Tutto d’un tratto però le indagini vengono zittite dalla morte di Panagulis.
«L’ultimo giorno della tua vita si levò dentro un cielo grigio, di piombo… Stranamente avevi fatto un buon sonno e, quando tua madre ti portò il caffè, eri già in piedi…»
È la notte tra il 30 Aprile e il 1 Maggio. La notte precedente c’è stata una tempesta, il clima è stato impietoso. Le piante e i fiori distrutti dalla pioggia marciscono a terra, calpestati. Poco dopo l’una Alekos insiste per accompagnare a casa i suoi ospiti, nonostante il loro quartiere fosse lontano e fosse ormai tarda notte. In tasca porta gli oggetti di tutti i giorni: pipa, sigarini, tabacco, penne, block-notes. Nel taschino interno della giacca un documento importante che aveva paura persino a fotocopiare. Le dinamiche dell’incidente non sono ancora chiare: non solo c’è un vuoto di venti minuti nella ricostruzione temporale degli eventi, ma è anche improbabile che si sia trattato di Panagulis, come invece sostengono gli inquirenti. A debilitare ulteriormente la teoria dell’errore umano interviene la presenza di Michele Steffas sulla scena, militante di destra e pilota professionista, che fa deliberatamente omissione di soccorso.

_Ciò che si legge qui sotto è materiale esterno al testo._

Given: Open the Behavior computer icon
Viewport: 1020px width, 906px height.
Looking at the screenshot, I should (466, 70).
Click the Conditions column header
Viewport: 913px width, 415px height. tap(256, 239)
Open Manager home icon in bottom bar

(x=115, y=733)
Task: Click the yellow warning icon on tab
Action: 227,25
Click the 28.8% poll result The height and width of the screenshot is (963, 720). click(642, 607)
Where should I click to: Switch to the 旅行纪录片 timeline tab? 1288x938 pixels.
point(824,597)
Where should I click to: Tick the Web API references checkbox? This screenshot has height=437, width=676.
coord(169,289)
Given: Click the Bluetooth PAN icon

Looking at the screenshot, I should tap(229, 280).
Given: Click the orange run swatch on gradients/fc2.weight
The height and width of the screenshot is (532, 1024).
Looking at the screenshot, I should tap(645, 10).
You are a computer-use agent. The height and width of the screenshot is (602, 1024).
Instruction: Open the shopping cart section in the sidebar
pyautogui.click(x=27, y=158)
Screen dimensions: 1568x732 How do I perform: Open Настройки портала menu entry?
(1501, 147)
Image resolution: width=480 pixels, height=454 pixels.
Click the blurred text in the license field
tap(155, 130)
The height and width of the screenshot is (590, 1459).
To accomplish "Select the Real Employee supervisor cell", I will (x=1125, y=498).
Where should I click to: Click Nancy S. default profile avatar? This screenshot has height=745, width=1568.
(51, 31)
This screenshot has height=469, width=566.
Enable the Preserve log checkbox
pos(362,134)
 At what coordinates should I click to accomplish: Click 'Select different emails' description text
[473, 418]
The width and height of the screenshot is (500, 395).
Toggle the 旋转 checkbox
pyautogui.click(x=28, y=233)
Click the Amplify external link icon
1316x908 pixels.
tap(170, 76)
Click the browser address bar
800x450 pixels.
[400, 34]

Secondo la polizia greca la situazione è inequivocabile: ci sono i testimoni, tra cui Steffas, e la morte è stata causata da una vista dell’autista. Ma agli occhi delle periti italiani che intervengono è chiaro che sia avvenuto uno speronamento da due automobili studiato ad arte. È quindi più probabile che Alekos si sia trovato tra le braccia della morte e che sia corso incontro alla sfida invece di fuggire via.
Il cinque maggio attorno alla Cattedrale di Atene un milione e mezzo di persone gridano «Zei, zei, zei!» (Vive, vive, vive!). La folla lo acclama, piange, strepita, impossibilitando lo svolgimento delle esequie. La Grecia si riversa tra le strade; come un ambiguo corpo sussulta, si allunga e si ritrae, impazzisce davanti alla salma inerte dell’eroe che giace dietro la teca di cristallo sottile. Vive, vive, vive!
Per un istante la democrazia pare morta. Poi trova un nuovo corpo e scivola via.